The challenge is further complicated by regulatory requirements like the US Health Insurance Portability and Accountability Act (HIPAA), which mandates specific security standards for protecting patient health information. Organizations must also contend with the need to regularly update security protocols across numerous edge devices while maintaining continuous operation in critical care settings.

Edge Computing in Healthcare Use Cases

The reimagined world of healthcare is driven and enabled by a proliferation of exciting new mobile and point-of-care edge computing devices and deployments.

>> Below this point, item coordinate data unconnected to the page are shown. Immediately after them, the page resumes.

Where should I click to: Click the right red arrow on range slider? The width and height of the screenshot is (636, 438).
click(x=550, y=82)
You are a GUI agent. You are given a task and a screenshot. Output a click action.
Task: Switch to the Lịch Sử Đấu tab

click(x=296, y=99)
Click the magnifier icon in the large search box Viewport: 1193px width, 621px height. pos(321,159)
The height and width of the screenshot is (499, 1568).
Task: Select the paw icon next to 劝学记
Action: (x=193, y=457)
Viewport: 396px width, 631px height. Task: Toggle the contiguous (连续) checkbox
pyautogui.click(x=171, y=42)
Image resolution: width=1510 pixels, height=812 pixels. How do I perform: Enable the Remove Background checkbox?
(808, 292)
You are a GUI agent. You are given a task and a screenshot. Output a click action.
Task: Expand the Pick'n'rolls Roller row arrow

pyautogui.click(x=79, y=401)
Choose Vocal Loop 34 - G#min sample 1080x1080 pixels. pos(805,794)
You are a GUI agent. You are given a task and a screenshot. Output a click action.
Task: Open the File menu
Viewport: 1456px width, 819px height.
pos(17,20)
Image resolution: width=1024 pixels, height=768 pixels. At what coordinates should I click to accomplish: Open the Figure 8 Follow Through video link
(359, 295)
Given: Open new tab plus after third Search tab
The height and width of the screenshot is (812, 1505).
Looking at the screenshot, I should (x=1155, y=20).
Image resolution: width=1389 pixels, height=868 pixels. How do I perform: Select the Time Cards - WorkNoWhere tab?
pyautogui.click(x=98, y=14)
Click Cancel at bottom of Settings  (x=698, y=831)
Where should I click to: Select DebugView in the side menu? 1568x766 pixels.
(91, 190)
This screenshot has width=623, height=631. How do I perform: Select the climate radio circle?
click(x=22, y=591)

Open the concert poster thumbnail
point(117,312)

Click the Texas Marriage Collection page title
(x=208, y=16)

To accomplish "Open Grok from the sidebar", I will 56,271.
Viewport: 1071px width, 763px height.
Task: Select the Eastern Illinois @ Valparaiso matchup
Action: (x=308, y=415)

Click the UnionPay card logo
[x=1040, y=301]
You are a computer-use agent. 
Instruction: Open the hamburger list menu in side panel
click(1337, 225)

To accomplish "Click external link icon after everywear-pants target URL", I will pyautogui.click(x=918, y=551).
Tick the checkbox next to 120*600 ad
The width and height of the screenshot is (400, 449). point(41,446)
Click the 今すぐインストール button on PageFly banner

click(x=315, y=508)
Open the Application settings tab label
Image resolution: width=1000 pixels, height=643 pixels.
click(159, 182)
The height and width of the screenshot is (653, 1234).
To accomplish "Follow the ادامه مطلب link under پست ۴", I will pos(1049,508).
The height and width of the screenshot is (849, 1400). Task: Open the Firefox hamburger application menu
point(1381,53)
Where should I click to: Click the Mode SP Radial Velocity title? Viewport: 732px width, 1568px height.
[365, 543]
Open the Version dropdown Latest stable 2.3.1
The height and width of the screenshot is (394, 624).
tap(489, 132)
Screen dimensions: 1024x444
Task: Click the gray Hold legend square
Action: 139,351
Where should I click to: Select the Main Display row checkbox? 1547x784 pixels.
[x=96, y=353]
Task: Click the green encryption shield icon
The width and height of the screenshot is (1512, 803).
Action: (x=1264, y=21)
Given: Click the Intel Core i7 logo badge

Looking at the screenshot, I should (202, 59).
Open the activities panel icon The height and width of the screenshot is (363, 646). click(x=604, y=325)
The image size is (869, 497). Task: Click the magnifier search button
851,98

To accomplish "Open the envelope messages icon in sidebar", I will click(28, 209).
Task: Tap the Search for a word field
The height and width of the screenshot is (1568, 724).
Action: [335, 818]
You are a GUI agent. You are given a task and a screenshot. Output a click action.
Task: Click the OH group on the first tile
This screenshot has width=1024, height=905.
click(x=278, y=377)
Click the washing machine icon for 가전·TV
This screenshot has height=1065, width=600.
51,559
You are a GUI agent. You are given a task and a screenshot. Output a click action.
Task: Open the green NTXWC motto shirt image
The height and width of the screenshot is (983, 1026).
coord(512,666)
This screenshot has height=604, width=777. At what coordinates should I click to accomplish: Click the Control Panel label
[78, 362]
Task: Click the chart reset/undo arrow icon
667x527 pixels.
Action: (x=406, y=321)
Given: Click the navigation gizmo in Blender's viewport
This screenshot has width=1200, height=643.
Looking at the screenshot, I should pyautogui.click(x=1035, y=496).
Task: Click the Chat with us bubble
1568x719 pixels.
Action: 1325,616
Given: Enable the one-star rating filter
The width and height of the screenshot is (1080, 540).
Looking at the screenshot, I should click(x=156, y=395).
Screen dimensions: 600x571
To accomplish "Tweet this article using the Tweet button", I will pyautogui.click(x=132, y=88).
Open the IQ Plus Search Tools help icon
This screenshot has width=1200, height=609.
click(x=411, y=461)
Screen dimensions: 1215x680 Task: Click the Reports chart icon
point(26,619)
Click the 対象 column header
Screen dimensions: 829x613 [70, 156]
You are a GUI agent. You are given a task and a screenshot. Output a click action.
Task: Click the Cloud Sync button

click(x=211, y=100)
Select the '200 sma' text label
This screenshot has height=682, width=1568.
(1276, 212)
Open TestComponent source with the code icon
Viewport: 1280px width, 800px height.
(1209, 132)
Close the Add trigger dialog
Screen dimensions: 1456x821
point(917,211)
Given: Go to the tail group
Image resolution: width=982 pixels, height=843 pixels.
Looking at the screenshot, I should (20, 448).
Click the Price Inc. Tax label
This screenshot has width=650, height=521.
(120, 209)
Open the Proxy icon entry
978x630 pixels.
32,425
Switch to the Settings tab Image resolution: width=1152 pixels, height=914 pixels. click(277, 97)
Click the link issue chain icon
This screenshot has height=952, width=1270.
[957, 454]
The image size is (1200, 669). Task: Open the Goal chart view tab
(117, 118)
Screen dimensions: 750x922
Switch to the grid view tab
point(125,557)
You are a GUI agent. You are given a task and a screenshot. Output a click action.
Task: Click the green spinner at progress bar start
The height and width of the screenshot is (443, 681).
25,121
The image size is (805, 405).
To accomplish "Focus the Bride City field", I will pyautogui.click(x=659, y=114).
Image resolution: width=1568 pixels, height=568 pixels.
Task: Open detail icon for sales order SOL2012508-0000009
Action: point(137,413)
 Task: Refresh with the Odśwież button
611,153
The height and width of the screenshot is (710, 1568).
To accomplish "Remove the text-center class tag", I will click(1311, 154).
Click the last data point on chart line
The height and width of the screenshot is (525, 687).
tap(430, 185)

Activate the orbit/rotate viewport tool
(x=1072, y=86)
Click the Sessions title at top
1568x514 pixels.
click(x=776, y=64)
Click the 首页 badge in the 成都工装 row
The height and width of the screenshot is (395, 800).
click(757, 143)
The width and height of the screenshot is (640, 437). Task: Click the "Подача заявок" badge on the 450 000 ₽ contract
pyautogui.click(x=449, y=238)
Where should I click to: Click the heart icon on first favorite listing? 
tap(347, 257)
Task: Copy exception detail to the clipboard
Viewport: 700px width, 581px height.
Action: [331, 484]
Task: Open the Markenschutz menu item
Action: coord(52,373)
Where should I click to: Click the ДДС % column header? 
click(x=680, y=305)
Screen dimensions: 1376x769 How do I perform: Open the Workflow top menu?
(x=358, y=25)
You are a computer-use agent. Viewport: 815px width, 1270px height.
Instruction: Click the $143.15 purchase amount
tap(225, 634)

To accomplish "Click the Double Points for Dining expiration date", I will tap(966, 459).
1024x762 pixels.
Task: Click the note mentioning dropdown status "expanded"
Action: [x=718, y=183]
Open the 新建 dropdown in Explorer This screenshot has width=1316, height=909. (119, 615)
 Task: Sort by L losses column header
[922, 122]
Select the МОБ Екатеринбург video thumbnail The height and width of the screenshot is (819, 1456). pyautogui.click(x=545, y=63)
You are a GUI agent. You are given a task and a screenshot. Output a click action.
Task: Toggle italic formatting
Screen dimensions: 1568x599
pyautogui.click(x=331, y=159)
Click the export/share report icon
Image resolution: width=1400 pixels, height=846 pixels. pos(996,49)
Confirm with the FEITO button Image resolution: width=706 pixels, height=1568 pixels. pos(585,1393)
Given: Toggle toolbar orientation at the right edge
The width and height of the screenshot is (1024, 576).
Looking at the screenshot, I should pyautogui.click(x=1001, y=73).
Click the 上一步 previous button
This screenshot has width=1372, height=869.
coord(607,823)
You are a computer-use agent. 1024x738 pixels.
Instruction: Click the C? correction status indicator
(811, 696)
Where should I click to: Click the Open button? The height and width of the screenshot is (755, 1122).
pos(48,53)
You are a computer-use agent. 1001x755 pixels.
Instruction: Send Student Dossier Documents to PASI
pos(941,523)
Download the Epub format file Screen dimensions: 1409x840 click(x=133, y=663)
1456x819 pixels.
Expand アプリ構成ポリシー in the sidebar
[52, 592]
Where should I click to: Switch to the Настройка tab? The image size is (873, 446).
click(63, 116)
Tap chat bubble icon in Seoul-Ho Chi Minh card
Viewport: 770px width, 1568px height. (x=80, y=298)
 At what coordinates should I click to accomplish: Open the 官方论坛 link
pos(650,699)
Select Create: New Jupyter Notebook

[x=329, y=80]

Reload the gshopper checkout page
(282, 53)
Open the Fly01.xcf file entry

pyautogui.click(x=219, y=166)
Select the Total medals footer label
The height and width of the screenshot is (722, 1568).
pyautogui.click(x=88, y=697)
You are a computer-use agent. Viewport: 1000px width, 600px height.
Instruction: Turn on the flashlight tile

Principle among these advances are the optimization of medical imaging and diagnostic processes and the improvement of patient outcomes through real-time monitoring and analysis.

Optimizing Medical Imaging and Diagnostics

High-performance edge computing combined with high-bandwidth private 5G connectivity can enable near-real-time processing and distributed access to data-intensive medical imaging workloads. As a result, high-resolution ultrasounds, MRIs, and other imaging files are quickly accessible to radiologists and other clinicians.

Data generated across all imaging devices can be combined into a single primary file to provide clinicians with a highly granular, comprehensive view of patient conditions. Additionally, healthcare professionals can leverage advanced AI and predictive analytics to help inform many diagnoses and treatment decisions with greater speed and accuracy.

Improving Outcomes through Remote Patient Monitoring and Analysis

In a smart hospital, patient monitors are constantly generating high volumes of data. Smart hospitals can capture patient data through sensors and devices and then apply advanced AI analytics to uncover clinical insights. Telehealth systems enable real-time communication between nurses and patients. Observation solutions and digital dashboards allow patient conditions to be monitored remotely by care teams, and dynamic alerting helps keep patients safe.

Another fast-emerging trend in smart hospitals is the use of genomics to inform test results in a practice known as precision medicine. High-performance edge computing accelerates clinical workflows, and robotics in large lab systems can help enable lab automation at scale, processing more samples faster with the help of fewer employees.

The Future of Edge Computing in Healthcare

It’s a new world for health systems and providers, one driven and enabled in part by edge computing and the proliferation of IoT devices and AI-powered analysis. As we’ve seen, the abundance of data can help professionals diagnose patients quickly and accurately while improving outcomes and operational efficiency. The impact moving forward goes beyond improvements in care; AI could result in a net savings of US$360 billion in healthcare spending per year1.

Edge computing and edge analytics will only grow in their impact as they bring new opportunities to grow operational, clinical, and financial value across the care continuum. As healthcare continues its digital transformation, understanding the strategic role of edge computing—and implementing innovations successfully—is essential for organizations aiming to deliver superior patient care while managing costs and complexity.